» **TASK ITEM**
Exactly as they appear below, repeat the lines from the one with "Task: Click the green Tether ERC20 coin icon" through the one with "Task: Click the first-column", and no others.

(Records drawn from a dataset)
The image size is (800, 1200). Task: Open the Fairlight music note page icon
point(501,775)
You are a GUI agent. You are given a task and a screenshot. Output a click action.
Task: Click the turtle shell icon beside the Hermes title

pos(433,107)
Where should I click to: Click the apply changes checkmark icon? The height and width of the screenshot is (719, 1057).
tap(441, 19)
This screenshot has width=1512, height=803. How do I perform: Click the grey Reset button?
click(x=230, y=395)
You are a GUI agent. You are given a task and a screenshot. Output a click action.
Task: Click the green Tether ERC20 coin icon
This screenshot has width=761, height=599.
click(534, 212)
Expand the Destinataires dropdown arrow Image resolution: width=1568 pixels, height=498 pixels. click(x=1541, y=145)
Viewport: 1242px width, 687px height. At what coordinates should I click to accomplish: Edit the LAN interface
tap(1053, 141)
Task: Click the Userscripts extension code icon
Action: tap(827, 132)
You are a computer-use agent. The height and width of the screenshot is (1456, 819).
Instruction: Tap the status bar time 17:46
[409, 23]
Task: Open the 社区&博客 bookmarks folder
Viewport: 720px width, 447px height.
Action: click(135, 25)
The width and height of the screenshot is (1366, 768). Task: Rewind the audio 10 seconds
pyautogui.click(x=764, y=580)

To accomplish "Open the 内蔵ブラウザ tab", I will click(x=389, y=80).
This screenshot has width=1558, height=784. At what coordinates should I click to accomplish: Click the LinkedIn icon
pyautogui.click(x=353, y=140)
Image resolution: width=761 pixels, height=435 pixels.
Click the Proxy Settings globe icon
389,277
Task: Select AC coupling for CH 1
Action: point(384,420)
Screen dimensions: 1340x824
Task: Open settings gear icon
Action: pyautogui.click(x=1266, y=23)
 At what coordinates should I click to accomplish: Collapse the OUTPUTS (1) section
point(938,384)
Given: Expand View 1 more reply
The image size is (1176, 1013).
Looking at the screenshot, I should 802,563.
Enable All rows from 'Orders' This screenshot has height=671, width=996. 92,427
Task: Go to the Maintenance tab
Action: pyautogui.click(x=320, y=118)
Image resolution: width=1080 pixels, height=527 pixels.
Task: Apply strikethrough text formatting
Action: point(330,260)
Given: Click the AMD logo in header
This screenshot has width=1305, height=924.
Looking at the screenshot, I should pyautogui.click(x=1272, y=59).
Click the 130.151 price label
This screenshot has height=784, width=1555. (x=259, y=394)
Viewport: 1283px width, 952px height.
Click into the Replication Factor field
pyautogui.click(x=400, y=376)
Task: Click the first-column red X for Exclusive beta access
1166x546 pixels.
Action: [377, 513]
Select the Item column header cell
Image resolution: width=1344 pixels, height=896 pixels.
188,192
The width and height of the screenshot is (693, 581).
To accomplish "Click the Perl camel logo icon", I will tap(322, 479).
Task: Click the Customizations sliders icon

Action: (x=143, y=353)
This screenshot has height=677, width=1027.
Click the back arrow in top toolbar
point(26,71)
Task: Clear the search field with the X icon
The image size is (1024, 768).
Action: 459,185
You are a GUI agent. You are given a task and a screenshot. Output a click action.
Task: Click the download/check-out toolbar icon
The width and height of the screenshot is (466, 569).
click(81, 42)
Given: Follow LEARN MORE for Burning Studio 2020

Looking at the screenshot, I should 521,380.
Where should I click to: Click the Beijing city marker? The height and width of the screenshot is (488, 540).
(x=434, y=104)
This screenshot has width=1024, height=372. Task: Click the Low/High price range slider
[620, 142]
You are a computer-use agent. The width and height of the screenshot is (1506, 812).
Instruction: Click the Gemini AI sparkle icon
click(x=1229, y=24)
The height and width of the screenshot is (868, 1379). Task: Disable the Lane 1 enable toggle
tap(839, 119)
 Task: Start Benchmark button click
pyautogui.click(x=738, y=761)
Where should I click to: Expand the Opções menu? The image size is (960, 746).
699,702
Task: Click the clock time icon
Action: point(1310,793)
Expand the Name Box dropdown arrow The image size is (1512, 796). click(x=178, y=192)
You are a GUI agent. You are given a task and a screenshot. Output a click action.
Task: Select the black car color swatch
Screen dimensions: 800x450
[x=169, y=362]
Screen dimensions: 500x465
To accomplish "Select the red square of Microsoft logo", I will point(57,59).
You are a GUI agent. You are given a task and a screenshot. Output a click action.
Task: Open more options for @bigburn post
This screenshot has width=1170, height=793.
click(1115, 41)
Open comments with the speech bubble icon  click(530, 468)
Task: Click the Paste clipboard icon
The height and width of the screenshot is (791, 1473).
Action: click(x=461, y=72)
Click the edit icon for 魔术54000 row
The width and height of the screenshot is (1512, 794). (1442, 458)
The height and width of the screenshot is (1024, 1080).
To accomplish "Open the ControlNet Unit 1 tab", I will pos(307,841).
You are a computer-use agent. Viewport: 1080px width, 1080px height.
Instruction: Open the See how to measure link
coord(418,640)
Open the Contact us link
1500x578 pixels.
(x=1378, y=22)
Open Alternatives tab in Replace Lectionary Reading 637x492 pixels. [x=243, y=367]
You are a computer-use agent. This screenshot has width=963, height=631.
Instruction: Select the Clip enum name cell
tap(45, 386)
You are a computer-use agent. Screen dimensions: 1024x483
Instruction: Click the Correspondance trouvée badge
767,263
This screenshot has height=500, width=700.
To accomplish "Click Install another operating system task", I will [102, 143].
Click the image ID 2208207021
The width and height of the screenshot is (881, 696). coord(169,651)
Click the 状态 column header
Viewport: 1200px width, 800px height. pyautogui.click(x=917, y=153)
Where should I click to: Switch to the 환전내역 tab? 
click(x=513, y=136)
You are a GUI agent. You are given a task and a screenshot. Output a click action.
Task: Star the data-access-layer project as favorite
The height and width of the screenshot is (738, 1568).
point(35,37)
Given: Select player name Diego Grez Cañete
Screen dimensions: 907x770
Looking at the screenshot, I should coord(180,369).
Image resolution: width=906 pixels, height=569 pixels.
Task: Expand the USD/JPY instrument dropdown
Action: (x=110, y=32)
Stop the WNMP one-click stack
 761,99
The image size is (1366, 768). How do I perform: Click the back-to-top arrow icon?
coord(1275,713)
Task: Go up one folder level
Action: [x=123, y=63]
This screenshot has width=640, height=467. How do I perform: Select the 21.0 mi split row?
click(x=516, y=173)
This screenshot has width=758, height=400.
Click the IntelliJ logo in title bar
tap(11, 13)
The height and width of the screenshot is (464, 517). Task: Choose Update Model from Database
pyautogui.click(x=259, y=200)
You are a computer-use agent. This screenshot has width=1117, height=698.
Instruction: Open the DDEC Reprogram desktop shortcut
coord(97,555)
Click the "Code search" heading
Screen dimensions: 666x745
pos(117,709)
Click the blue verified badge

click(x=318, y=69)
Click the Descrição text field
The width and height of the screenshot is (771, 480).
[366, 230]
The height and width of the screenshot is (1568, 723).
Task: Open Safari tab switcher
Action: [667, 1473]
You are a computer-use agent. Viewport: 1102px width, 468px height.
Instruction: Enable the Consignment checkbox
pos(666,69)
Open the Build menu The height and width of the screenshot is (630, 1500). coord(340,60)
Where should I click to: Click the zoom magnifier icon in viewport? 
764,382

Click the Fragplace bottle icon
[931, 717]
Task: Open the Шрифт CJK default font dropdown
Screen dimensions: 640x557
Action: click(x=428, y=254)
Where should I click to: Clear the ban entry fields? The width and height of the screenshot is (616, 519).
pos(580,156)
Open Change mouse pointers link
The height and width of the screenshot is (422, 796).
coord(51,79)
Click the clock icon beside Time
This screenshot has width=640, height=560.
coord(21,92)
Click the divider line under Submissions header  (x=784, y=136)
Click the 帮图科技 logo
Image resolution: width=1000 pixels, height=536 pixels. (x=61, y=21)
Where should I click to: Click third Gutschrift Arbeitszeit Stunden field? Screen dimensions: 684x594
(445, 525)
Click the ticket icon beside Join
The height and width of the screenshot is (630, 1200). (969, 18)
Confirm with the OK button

» **OUTPUT OF THE EXERCISE**
Task: Click the green Tether ERC20 coin icon
This screenshot has width=761, height=599.
click(534, 212)
Expand the Destinataires dropdown arrow Image resolution: width=1568 pixels, height=498 pixels. click(x=1541, y=145)
Viewport: 1242px width, 687px height. At what coordinates should I click to accomplish: Edit the LAN interface
tap(1053, 141)
Task: Click the Userscripts extension code icon
Action: tap(827, 132)
You are a computer-use agent. The height and width of the screenshot is (1456, 819).
Instruction: Tap the status bar time 17:46
[409, 23]
Task: Open the 社区&博客 bookmarks folder
Viewport: 720px width, 447px height.
Action: click(135, 25)
The width and height of the screenshot is (1366, 768). Task: Rewind the audio 10 seconds
pyautogui.click(x=764, y=580)

To accomplish "Open the 内蔵ブラウザ tab", I will click(x=389, y=80).
This screenshot has width=1558, height=784. At what coordinates should I click to accomplish: Click the LinkedIn icon
pyautogui.click(x=353, y=140)
Image resolution: width=761 pixels, height=435 pixels.
Click the Proxy Settings globe icon
389,277
Task: Select AC coupling for CH 1
Action: point(384,420)
Screen dimensions: 1340x824
Task: Open settings gear icon
Action: pyautogui.click(x=1266, y=23)
 At what coordinates should I click to accomplish: Collapse the OUTPUTS (1) section
point(938,384)
Given: Expand View 1 more reply
The image size is (1176, 1013).
Looking at the screenshot, I should 802,563.
Enable All rows from 'Orders' This screenshot has height=671, width=996. 92,427
Task: Go to the Maintenance tab
Action: pyautogui.click(x=320, y=118)
Image resolution: width=1080 pixels, height=527 pixels.
Task: Apply strikethrough text formatting
Action: point(330,260)
Given: Click the AMD logo in header
This screenshot has width=1305, height=924.
Looking at the screenshot, I should pyautogui.click(x=1272, y=59).
Click the 130.151 price label
This screenshot has height=784, width=1555. (x=259, y=394)
Viewport: 1283px width, 952px height.
Click into the Replication Factor field
pyautogui.click(x=400, y=376)
Task: Click the first-column red X for Exclusive beta access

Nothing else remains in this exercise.